Feige called The Avengers the culmination of “Phase 1” of Disney’s universe-building plan. With March’s Captain America sequel and August’s Guardians of the Galaxy—the latter of which stars such lesser-known heroes as the aforementioned Groot—“Phase 2” is moving along nicely.
In the next year, the rest of Hollywood will play catch-up. Twentieth Century Fox is betting its summer on X-Men: Days of Future Past, an attempt to rebuild a franchise that’s been so muddied by poor continuity and reboots that the only fix was a time-travel narrative that essentially erases the studio’s past mistakes. In addition to aping Marvel/Disney’s post-credits trick (it tacked on a scene to 2013’s The Wolverine), Fox hired comic writer Mark Millar (Kick-Ass) this fall to oversee its own “X-Men universe” and is already planning a sequel, the ambitious X-Men: Apocalypse, for 2016. Columbia Pictures, too, is imitating Feige’s plan. The studio announced that 2014’s Spider-Man sequel is actually part of a four-picture franchise, with promises of more spinoffs to come. “We do very much have the ambition about creating a bigger universe around Spider-Man,” Michael Lynton, chief of Sony Pictures Entertainment, said last month before announcing standalone films for Spidey enemies Venom and the Sinister Six.

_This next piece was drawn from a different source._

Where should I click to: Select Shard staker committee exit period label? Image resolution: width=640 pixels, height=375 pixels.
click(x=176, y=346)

The model is even crossing over into non-superhero movies. Paramount’s upcoming Jack Ryan: Shadow Recruit is using Kevin Costner’s Nick Fury-like character to tie together a new line of Tom Clancy films, while Universal is hoping its large and diverse Fast & Furious 7 cast will keep the series spinning for years.
Yet there is a deep irony lurking beneath these grand superhero plans, as Faraci points out. “The great question behind Marvel’s success is almost Talmudic: Which studios own which Marvel characters?” While Disney has rights to the Avengers and such B-level titles as Daredevil and Blade, the rest of the empire is split between Fox (X-Men, Fantastic Four) and Sony (Spider-Man). Each studio’s “Marvel universe” will be, in some way, incomplete.

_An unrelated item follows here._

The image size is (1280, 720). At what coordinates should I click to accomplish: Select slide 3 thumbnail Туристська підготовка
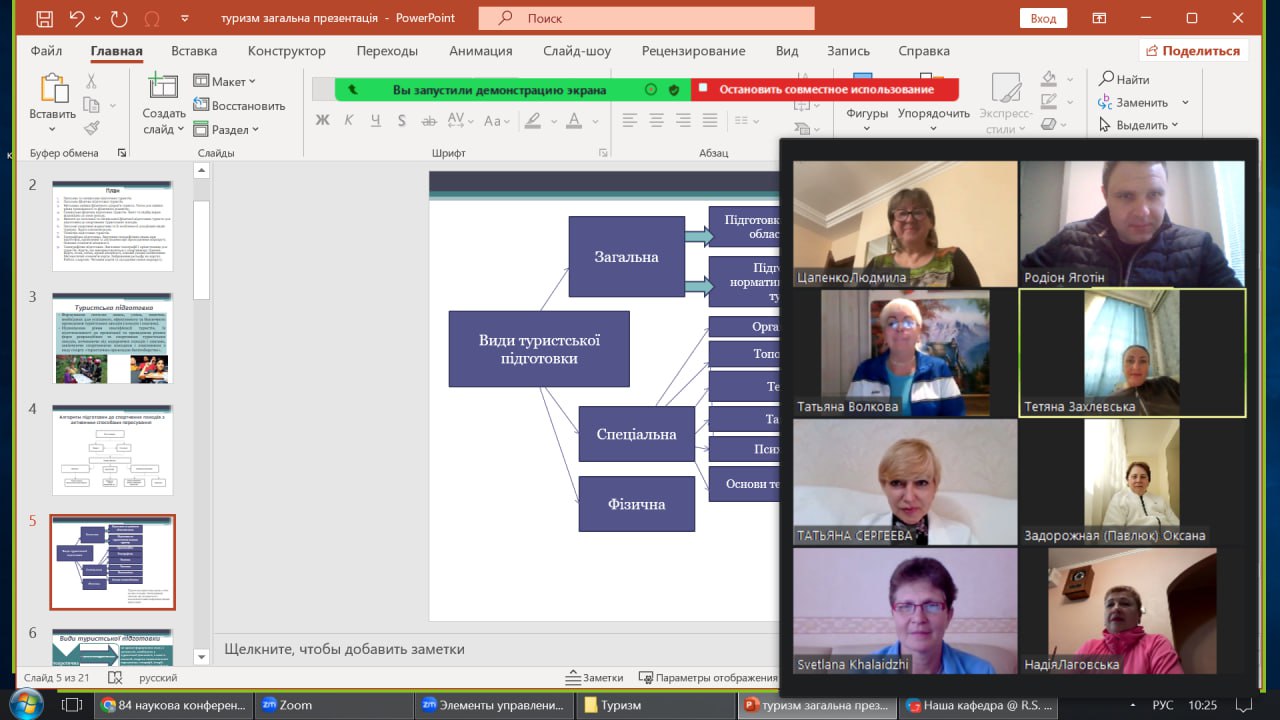click(112, 338)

Still, there’s no question that superhero films are an enormous, multi-billion-dollar gamble—and 2014 is just a warm-up. “2015 is where we’ll see the really perfect storm of comic-book films and spinoffs,” says Paul Dergarabedian, the senior box-office analyst for media-tracking firm Rentrak, noting that 2015 will deliver Marvel’s Ant-Man, The Avengers 2, a Fantastic Four reboot and Batman vs. Superman, not to mention non-comic extensions of Jurassic Park, Terminator, Mission: Impossible and Star Wars. “It’s either going to be a bloodbath or the greatest year at the box office ever—or both.”